第42話 そして最終決戦へ

 美空が永和を追いかける、その直前。

 永和はSACT棒銀班VS暴獣の戦闘を、二十メートル離れた木の枝の上から観戦していた。

 熊と猫の暴獣。永和が暴獣化させた動物たちの中でも特に強力な二体を中心に組んだ怪物軍団は、美空を含めた九人のSACT隊員たちと戦闘を繰り広げている。

 SACTの戦力は、実験素体として扱われていた数年間の内にある程度把握していた。その記憶によれば、SACTは十人一班が二つで二十人の構成員がいる。

 となれば、九人という数字はイレギュラーだ。おそらく光学迷彩服を着た隊員がいるのだろうと、永和の目は眉間にしわが寄るほど細くなっていた。

 じっと観察しながら、龍馬殺害作戦の内容を振り返る。

 永和でも敵わない強敵・美空は熊と数体の仲間たちに足留めしてもらう。

 他の仲間たちには、残るSACT構成員十九名に対応。

 永和は昨日パワーアップさせたカラスの個体と共に龍馬を連れ去り、色々と尋問の後に殺害する、という予定だった。
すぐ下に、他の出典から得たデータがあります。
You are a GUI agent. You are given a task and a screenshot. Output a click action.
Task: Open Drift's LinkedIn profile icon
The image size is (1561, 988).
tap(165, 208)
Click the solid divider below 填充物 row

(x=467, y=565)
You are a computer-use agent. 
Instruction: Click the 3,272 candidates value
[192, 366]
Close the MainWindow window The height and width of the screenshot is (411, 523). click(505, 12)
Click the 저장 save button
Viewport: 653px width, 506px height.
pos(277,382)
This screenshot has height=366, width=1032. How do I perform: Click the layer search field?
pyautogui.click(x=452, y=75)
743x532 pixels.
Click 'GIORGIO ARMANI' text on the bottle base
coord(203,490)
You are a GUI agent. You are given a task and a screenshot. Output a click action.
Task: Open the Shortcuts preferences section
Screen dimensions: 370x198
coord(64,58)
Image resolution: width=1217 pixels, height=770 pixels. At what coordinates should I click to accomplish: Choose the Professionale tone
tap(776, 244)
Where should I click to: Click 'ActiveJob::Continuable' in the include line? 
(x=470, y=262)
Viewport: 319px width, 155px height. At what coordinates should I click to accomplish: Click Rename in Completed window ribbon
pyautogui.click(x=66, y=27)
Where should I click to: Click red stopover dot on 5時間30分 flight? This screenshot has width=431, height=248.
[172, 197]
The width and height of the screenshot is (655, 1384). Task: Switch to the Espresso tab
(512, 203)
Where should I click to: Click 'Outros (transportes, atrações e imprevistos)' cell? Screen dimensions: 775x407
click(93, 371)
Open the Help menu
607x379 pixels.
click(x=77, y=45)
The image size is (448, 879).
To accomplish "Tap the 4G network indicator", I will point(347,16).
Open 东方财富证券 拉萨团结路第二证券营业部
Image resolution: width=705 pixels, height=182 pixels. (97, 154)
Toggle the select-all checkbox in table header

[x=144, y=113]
「美空さんの足留めはうまくいけそう。このまま私たち飛行部隊だけでも向かうべきかな……? だけど、少なくとも猫には旧辻見堂医院の襲撃に加わってほしいし……」

 旧辻見堂医院に残るSACT隊員十名を相手するとなると、土鳩やフクロウたち鳥類メンバーだけでは不安が残る。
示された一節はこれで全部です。